Décidément, la tendance vers les albums de duos rétrospectifs n’est pas près de se résorber: Après les grands rassemblements autour de Delpech et d’Aznavour, voilà que Salvatore Adamo s’y met. Sûr, il s’en trouvera pour dire que cette prédisposition à la nostalgie a quelque chose de malsain, mais quand on se trouve face à une perle comme Le bal des gens bien (Universal), il serait carrément idiot de bouder son plaisir. Surtout que le plaisir en question – celui d’écouter Adamo partager ses plus beaux refrains avec une poignée d’interprètes de la nouvelle scène française – est riche en moments de pure magie.
La soixantaine bien entamée, Adamo avait donné un avant-goût de cette aventure l’an dernier, en signant l’irrésistible Ce George, dans lequel sa partenaire Olivia Ruiz mordit à belles dents. Cette histoire de cinéphilie et de jalousie (le George en question n’est pas Brassens, mais Clooney) confirmaient que les ans n’ont en rien affaibli la capacité d’Adamo à faire mouche sur tous les registres de l’émotion, de l’humour à la mélancolie en passant par un émerveillement enfantin des plus salutaires.

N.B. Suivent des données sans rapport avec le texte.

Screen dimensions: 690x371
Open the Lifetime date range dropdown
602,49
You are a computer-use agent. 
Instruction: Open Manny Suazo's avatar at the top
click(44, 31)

D’entrée de jeu, son duo avec Bénabar sur Vous permettez monsieur établit un son tonique et qui se veut résolument actuel. Tout au long de ces 18 rencontres, les arrangements d’Alain Cluzeau et de Fabrice Ravel-Chapuis dépoussièrent vigoureusement ces chansons qui, même si elles remontent pour la plupart aux années 60 et 70, donnent l’impression d’avoir été écrites hier.
Contrairement à Aznavour, dont le récent album Duos trahissait un refus de laisser le style de ses interlocuteurs influencer les résultats de leurs rencontres, Adamo a eu le courage d’aller retrouver ses invités sur leur propre terrain stylistique, qu’il s’agisse de Renan Luce (J’avais oublié que les roses sont roses, joliment rehaussé de guitare bottleneck), de Juliette (magistrale dans le registre traditionnel italien sur Un air en fa mineur) ou encore l’ami Souchon (qui se trouve parfaitement chez lui parmi Les filles du bord de mer). Quant au mot de la fin, il donne lieu à un duo 100% belge, où Maurane prête à Tant d’amour qui se perd l’émouvante sobriété qui nous la rend indispensable.

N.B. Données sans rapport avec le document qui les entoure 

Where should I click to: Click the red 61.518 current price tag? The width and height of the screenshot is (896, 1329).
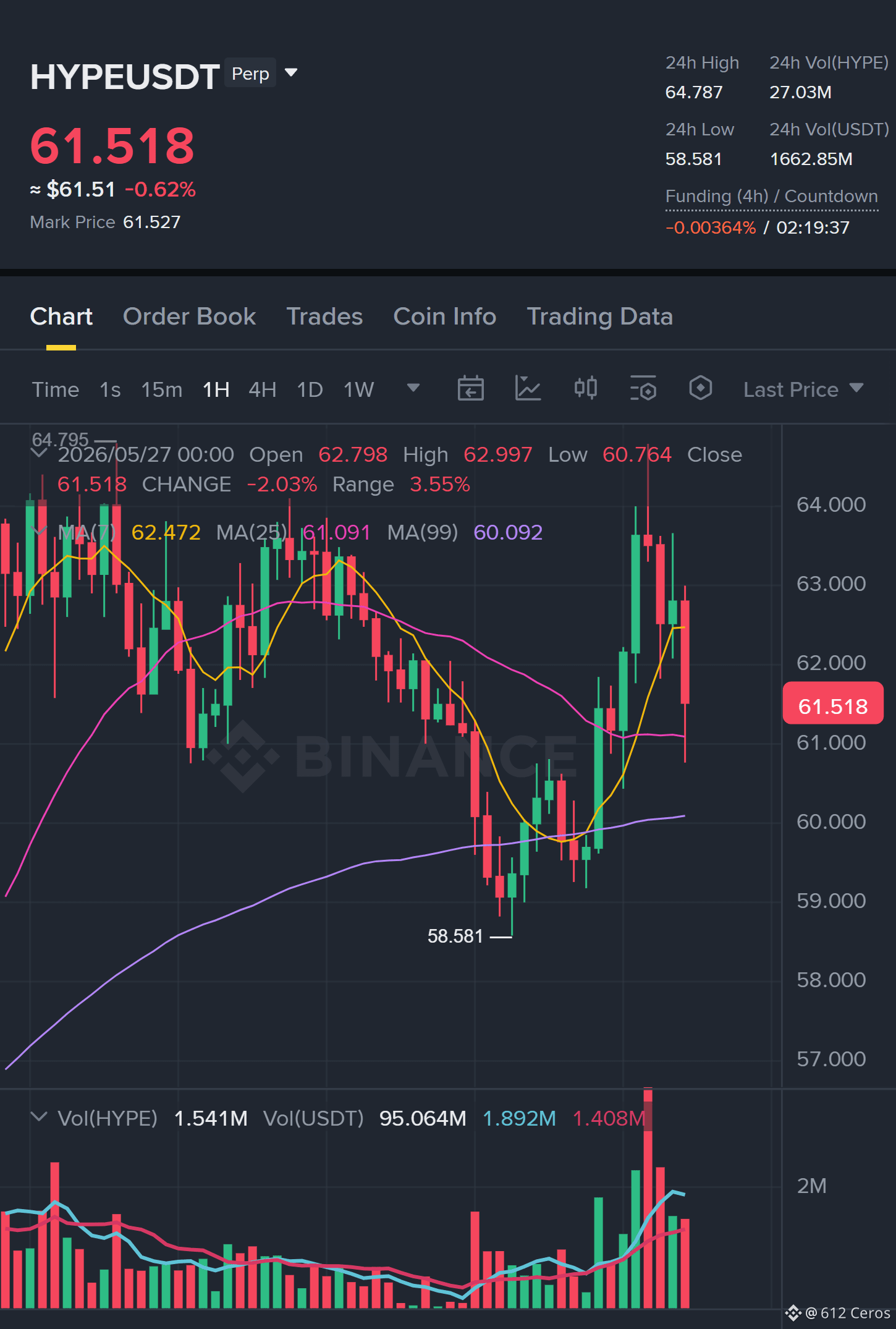coord(832,705)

Et si la force des grandes chansons tient à leur pertinence, il suffira d’écouter Calogero et Adamo pour s’en convaincre, alors qu’ils reprennent Inch’Allah, un véritable cri du cœur («Dieu de l’Enfer ou Dieu du Ciel/Toi qui te trouves où bon te semble/En Palestine, en Israël/Il y a des enfants qui tremblent»), dont on a peine à croire qu’il fut poussé en…1965.